ASSIGNMENT ▸ Output all of the data below exactly as given.

DATA LISTING ▸
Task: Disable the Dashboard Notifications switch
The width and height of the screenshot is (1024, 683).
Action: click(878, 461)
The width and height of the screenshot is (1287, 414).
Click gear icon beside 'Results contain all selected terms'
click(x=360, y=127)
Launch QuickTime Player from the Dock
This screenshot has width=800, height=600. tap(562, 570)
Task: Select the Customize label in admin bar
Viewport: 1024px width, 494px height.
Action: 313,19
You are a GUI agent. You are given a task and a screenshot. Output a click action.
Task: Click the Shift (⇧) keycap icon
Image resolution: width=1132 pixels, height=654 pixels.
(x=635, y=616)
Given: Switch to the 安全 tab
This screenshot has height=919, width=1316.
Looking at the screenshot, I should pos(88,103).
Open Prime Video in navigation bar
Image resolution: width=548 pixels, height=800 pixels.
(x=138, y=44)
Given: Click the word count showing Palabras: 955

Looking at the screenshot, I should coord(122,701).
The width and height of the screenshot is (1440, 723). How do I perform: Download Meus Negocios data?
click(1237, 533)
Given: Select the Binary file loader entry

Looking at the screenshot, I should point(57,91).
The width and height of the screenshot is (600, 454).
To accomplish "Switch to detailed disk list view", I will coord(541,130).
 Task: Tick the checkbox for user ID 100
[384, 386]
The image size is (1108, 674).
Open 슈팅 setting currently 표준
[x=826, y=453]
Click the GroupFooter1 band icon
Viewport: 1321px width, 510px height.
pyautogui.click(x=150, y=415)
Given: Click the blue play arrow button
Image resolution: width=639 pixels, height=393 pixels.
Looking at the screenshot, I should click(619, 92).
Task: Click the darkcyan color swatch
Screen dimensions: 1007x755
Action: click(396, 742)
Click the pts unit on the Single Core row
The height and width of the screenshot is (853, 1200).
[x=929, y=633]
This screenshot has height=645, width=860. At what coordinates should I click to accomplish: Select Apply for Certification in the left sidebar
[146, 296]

EXERCISE SOLUTION ▸
Task: Disable the Dashboard Notifications switch
The width and height of the screenshot is (1024, 683).
Action: click(878, 461)
The width and height of the screenshot is (1287, 414).
Click gear icon beside 'Results contain all selected terms'
click(x=360, y=127)
Launch QuickTime Player from the Dock
This screenshot has width=800, height=600. tap(562, 570)
Task: Select the Customize label in admin bar
Viewport: 1024px width, 494px height.
Action: 313,19
You are a GUI agent. You are given a task and a screenshot. Output a click action.
Task: Click the Shift (⇧) keycap icon
Image resolution: width=1132 pixels, height=654 pixels.
(x=635, y=616)
Given: Switch to the 安全 tab
This screenshot has height=919, width=1316.
Looking at the screenshot, I should pos(88,103).
Open Prime Video in navigation bar
Image resolution: width=548 pixels, height=800 pixels.
(x=138, y=44)
Given: Click the word count showing Palabras: 955

Looking at the screenshot, I should coord(122,701).
The width and height of the screenshot is (1440, 723). How do I perform: Download Meus Negocios data?
click(1237, 533)
Given: Select the Binary file loader entry

Looking at the screenshot, I should point(57,91).
The width and height of the screenshot is (600, 454).
To accomplish "Switch to detailed disk list view", I will coord(541,130).
 Task: Tick the checkbox for user ID 100
[384, 386]
The image size is (1108, 674).
Open 슈팅 setting currently 표준
[x=826, y=453]
Click the GroupFooter1 band icon
Viewport: 1321px width, 510px height.
pyautogui.click(x=150, y=415)
Given: Click the blue play arrow button
Image resolution: width=639 pixels, height=393 pixels.
Looking at the screenshot, I should click(619, 92).
Task: Click the darkcyan color swatch
Screen dimensions: 1007x755
Action: click(396, 742)
Click the pts unit on the Single Core row
The height and width of the screenshot is (853, 1200).
[x=929, y=633]
This screenshot has height=645, width=860. At what coordinates should I click to accomplish: Select Apply for Certification in the left sidebar
[146, 296]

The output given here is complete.